EXTRACT
Begin

Without considering where everything simply went wrong, today the remaining American car makers are collectively fighting for their lives, while Toyota is about to become the world’s top auto manufacturer. In fact hundreds of thousands of vehicles from Toyota, Nissan, Mazda and others are assembled the U.S., while the domestic car industry is rapidly shedding plant workers and executives alike.

Pretty much all the competitive vehicles delivered by GM, Ford and Chrysler have fallen short. They are never quite good enough.

So where did the U.S. car industry go wrong? How could it hold a Microsoft-like dominance, only to watch it all fritter away over a period of several decades?

Certainly, our auto engineers are as smart as the ones from Germany, Japan and South Korea. Surely the designers all have comparable skills, so why is it so hard, for example, to find an American vehicle that can match the smoothness, seamless design and reliability of a Toyota Camry, Honda Accord, Nissan Altima or Hyundai Sonota?

This isn’t to say that American cars are necessarily bad. They’ve come a long way in recent years, but it still seems as if the manufacturers take the Microsoft approach to dealing with competition, which is to make the products almost as good, seldom better, and then wonder why nobody’s buying.

End

SUPPLIED ENTRIES
Begin

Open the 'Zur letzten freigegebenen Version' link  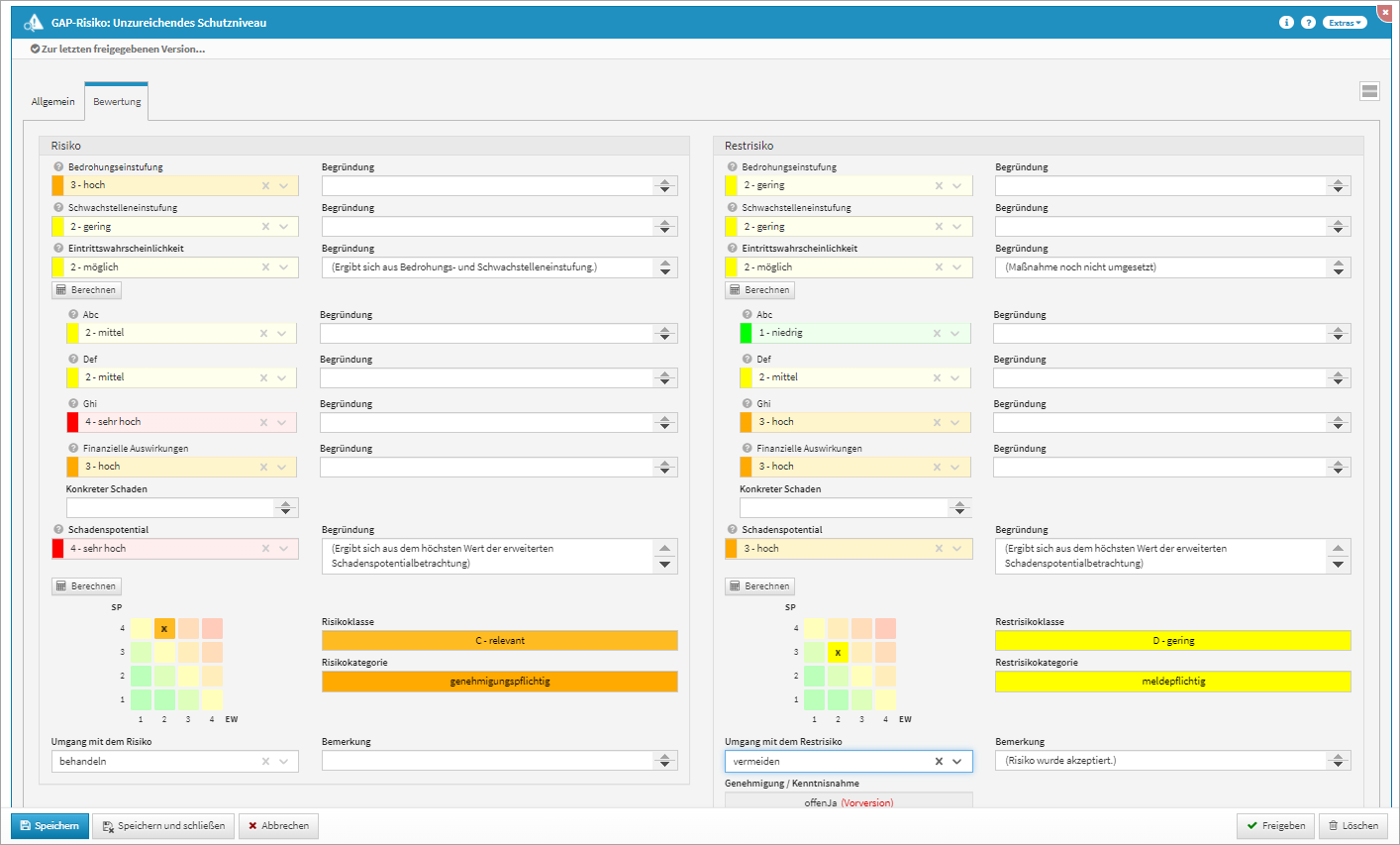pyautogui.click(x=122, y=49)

End
Begin

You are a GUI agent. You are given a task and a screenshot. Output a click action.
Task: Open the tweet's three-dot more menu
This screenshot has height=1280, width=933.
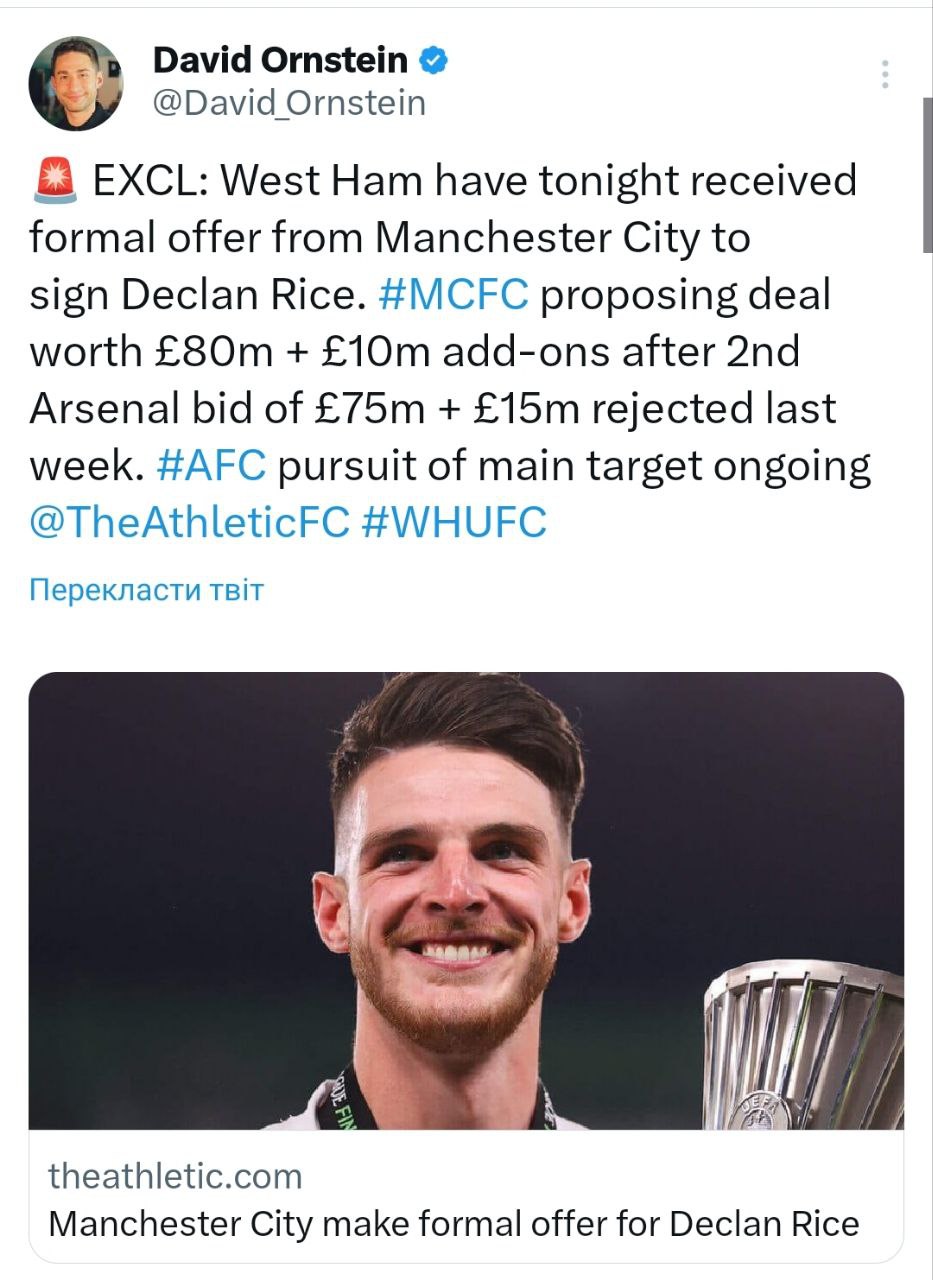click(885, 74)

End

SHORT TASK A
Print the stretch of the records from the line containing "You are a GUI" through the line containing "click(885, 74)", with the pictures left out.
SHORT TASK B
Write what comes next in the piece on the decline of the U.S. car industry, starting after its final sentence.
The records have nothing to do with the text about the American car industry.

ANSWER A
You are a GUI agent. You are given a task and a screenshot. Output a click action.
Task: Open the tweet's three-dot more menu
This screenshot has height=1280, width=933.
click(885, 74)

ANSWER B
Where decent cars are developed, some of that ingenuity comes from overseas. For example, the Ford Fusion and its Mercury counterpart are based on the Mazda6. Ford uses Volvo underpinnings for its reincarnated Taurus.

Over at Chrysler, the 300, which was a hot seller at one time, used suspension parts and other components from the Mercedes-Benz 300 series. No, it wasn’t quite as good, but it certainly resulted in a vehicle that had lots and lots of clever attributes, with probably as many serious flaws, such as poor outward visibility.

Of course, Chrysler has been dismissed by its German parent company, and is out on its own, struggling to survive in a new competitive environment.

So where is the innovation? Why are American cars generally regarded as almost as good in most respects, rather than better? It almost reminds you of the typical comparison between the Microsoft Zune and the Apple iPod. Microsoft tries to match Apple on pricing, ads a couple of features from a bulleted list, and they imagine they’re competitive.

From interiors, to design, features, and general reliability, you may save some money when you buy American, but will you get a product as good as an equivalent Toyota, Honda and so on?

Some suggest the American auto industry is suffering from its death throes. After experiencing huge losses amounting to millions of dollars, dismissing tens of thousands of workers and closing plants right and left, the executives somehow believe they will wake up one day and find themselves back in control.

Whatever happened to the concept of building a better car, marketing the hell out of it, and then creating a buzz so people will feel excited to drive one home? Or is it just too late to bother?

THE FINAL WORD

The Tech Night Owl Newsletter is a weekly information service of Making The Impossible, Inc.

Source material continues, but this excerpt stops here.